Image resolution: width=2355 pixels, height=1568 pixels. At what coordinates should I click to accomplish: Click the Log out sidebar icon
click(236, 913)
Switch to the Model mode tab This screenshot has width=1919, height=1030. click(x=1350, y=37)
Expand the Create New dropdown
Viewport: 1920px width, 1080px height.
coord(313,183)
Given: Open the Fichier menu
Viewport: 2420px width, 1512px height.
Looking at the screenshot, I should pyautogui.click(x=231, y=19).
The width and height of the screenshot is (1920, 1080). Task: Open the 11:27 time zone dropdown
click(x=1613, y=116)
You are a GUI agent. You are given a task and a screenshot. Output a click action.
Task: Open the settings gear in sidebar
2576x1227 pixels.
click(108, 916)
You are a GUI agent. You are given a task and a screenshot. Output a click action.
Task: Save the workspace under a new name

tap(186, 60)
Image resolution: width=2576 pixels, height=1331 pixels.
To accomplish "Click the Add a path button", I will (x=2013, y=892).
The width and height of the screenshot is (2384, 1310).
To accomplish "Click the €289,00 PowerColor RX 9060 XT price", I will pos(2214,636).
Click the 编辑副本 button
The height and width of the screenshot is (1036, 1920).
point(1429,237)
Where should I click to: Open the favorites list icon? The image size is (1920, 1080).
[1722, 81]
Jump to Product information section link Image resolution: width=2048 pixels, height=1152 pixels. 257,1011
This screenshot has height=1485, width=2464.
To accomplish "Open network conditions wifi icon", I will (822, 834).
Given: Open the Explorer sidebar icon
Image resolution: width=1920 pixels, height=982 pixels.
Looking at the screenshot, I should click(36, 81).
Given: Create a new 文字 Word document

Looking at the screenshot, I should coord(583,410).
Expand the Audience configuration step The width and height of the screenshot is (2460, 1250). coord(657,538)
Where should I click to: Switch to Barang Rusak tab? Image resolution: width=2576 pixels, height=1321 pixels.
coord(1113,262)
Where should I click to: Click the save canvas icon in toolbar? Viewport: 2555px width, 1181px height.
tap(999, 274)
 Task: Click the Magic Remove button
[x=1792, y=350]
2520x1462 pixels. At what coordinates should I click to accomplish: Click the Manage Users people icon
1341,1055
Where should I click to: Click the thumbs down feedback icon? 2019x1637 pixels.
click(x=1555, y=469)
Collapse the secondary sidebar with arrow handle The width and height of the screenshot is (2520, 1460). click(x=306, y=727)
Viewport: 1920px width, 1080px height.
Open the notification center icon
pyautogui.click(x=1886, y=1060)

TASK ITEM: Exact copies are needed of the line with "2520x1462 pixels. At" and each line after it through the end of the material above.

OUTPUT OF THE TASK:
2520x1462 pixels. At what coordinates should I click to accomplish: Click the Manage Users people icon
1341,1055
Where should I click to: Click the thumbs down feedback icon? 2019x1637 pixels.
click(x=1555, y=469)
Collapse the secondary sidebar with arrow handle The width and height of the screenshot is (2520, 1460). click(x=306, y=727)
Viewport: 1920px width, 1080px height.
Open the notification center icon
pyautogui.click(x=1886, y=1060)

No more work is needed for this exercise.